Apart from the resistor and the basic microfluidic mechanism, the MIT researchers banked upon 3D printing to install a thin and continuous layer of PLA. This particular step in itself was hugely critical because the said layer has to be thin enough so heat can transfer from the resistor to the microfluidic, but not so thin that fluid ends up leaking into the resistor. Moving on from that, the PLA material used for the job also makes a point to be translucent throughout the proceedings. This detail turns useful when you acknowledge that many processes rely on visualization or the use of light to infer what is happening during chemical reactions.
To achieve their final outcome, the researchers used multimaterial extrusion 3D printing, a method where several materials can be squirted through the printer’s many nozzles to build a device layer by layer. Not just that, the method in question is also monolithic, meaning the entire device can be produced on the 3D printer in just one step, and it can be done without the need for any post-assembly.
“Being able to directly print microfluidic chips with fluidic channels and electrical features at the same time opens up very exiting applications when processing biological samples, such as to amplify biomarkers or to actuate and mix liquids. Also, due to the fact that PLA degrades over time, one can even think of implantable applications where the chips dissolve and resorb over time,” said Niclas Roxhed, an associate professor at Sweden’s KTH Royal Institute of Technology, who was not involved with this study.

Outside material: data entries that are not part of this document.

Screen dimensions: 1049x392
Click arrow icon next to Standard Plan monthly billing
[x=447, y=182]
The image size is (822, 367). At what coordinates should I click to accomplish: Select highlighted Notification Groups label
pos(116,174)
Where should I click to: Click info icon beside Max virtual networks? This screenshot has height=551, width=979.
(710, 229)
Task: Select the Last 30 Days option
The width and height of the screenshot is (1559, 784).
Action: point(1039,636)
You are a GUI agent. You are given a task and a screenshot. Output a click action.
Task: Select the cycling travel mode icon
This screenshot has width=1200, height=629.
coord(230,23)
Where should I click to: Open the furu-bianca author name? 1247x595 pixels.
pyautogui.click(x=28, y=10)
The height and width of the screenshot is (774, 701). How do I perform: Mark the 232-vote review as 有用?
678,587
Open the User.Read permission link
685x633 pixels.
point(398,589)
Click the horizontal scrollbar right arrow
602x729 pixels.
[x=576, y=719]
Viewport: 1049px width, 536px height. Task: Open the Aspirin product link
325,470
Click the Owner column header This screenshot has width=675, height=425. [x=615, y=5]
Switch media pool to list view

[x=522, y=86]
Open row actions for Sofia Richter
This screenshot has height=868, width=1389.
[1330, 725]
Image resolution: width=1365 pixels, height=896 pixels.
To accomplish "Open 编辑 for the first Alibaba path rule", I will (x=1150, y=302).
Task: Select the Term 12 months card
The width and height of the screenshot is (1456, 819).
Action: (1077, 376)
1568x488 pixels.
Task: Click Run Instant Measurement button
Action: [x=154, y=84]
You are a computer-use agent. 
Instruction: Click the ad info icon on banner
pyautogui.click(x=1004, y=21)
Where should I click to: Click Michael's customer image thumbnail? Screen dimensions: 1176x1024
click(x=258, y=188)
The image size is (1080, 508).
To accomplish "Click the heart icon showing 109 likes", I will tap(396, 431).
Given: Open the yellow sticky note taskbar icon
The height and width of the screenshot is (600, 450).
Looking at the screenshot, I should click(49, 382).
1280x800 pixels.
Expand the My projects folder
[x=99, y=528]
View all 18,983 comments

As a way of testing their latest brainchild, the researchers recreated this one-step manufacturing process to generate a prototype that could heat fluid by 4°C while it is flowing between the input and the output. The incentive to do so was finding whether they can put-together a technique which is customizable enough to make devices that will then go onto heat fluids in certain patterns or along specific gradients.
“You can use these two materials to create chemical reactors that do exactly what you want. We can set up a particular heating profile while still having all the capabilities of the microfluidic,” said Velásquez-García.
Despite the huge potential, there remains a big limitation with how PLA can only be heated to about 50°C before it starts to degrade, whereas chemical reactions, such as those used for polymerase chain reaction (PCR) tests, require temperatures of 90° or higher. Beyond that, before enabling anyone to precisely control the temperature, the device would need a third material that enables temperature sensing. For future, the researching team’s plan is to address these questions, but that’s not all. They will also try and print a set of magnets directly into the microfluidic device. This will produce chemical reactions that require particles to be sorted or aligned. Furthermore, in context of the earlier downside, there is an idea to bring in different materials that can reach higher temperatures. Complimenting the same is an effort geared towards studying PLA to better understand why it becomes conductive when certain impurities are added to the polymer.